奉時雪垂著的眼眸微抬,露出一絲冷意,面上毫無表情地看著那個身影離去。
褚月見最好能活久一點。
心口處傳來拉扯的陣痛,奉時雪抬手捂著心口,清泠如玉的臉上越漸蒼白。
不知過了多久才勉強支撐起身體,然后邁著一淺一深地步伐往外面走去,鐵鏈在背后發出拖曳的響聲。
他現在要去找褚息和拿藥。
昭陽崇尚神明,雖然祭師族沒有了,但是祭祀臺還都存留著,里面依舊屹立著面容慈悲的神明。
奉時雪路過祭祀神殿時,抬起頭駐足觀望,呼吸不穩只是是一瞬間,很快就恢復原本的頻率。

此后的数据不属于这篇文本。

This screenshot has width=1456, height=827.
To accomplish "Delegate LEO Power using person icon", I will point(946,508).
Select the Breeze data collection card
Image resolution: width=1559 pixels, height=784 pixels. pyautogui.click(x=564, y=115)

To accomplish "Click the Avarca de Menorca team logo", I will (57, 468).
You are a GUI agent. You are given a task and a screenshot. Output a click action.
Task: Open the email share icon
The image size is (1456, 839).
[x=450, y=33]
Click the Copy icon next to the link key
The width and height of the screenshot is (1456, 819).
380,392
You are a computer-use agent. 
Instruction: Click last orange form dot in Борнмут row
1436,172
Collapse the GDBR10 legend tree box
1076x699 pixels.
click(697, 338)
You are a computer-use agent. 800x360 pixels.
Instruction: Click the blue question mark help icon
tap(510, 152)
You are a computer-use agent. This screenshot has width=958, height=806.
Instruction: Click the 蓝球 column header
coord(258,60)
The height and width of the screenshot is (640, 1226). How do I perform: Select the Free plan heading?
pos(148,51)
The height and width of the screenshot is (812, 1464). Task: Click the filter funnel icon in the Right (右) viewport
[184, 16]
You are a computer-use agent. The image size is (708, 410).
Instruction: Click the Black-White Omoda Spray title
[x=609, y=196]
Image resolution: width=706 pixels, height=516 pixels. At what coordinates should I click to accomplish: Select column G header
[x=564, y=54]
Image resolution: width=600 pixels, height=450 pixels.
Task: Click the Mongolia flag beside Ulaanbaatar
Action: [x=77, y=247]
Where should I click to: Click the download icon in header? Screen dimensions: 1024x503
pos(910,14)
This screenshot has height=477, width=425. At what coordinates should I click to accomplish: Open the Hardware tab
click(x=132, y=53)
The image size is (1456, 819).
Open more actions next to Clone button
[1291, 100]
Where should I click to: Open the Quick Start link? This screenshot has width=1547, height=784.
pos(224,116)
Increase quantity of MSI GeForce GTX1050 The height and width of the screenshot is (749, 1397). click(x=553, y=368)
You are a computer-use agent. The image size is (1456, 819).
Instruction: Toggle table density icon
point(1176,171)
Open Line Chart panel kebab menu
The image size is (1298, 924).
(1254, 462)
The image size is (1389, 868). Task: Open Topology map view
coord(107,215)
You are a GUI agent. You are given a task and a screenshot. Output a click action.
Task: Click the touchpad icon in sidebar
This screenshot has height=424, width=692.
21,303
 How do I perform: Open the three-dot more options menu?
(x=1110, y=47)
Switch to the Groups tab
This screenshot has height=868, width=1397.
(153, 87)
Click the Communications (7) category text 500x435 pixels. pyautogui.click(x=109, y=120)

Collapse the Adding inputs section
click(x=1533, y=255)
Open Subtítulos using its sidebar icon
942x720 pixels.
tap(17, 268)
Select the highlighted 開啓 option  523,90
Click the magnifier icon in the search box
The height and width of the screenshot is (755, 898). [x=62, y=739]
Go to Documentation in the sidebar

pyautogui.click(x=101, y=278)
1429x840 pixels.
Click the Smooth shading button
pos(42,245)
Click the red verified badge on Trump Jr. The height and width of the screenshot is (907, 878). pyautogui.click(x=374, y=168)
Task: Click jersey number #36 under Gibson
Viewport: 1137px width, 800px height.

褚息和雖然小小年紀野心卻太大了,比之前面猝死的那位先帝更大,卻學不會隱忍,想要博得民意,又要忌憚一切超越皇室的權勢崛起。
不過顯然在褚息和只有野心卻不知收斂。
奉時雪的視線輕飄飄地掠過那座樓宇,轉身朝著皇宮中最巍峨的宮殿走去,身后的影子被拉得修長。
這是一個將要被蛀蟲啃咬脊梁的腐敗王朝。
大殿內金壁輝煌,金身的慈悲神像雙眼被蒙住,只能露出慈悲的臉,這是不尊的褻神行為。
“哦,你是說阿姊放過那些人了”
是帶著笑意只聽聲音就能揣測出來,會很好相與的男聲響起。
以蓮鑿地的滿堂輝煌大殿最上方,坐在金座上一位眉眼精致的少年。
他身著黑金色古文龍紋服,手持一把長劍懶洋洋地靠在金座上,正垂眸擦拭著。
褚息和溫和出聲時,根本連眼都沒有抬過,而底下原本立著的宮人突然跪了一大片。
最開始稟明消息的那位宮人,以頭搶地,屈膝俯拜地跪在地上抖著手。
他將自己頭埋得低低的,聲線顫栗地回應“回陛下,是的,殿下原話是這般。”
褚息和聞言抬了下頭,入目的是一雙和褚月見一般的眼,眼上挑比之褚月見的無辜之態,他的更添一種多情相,看起來也更為好接觸相處些。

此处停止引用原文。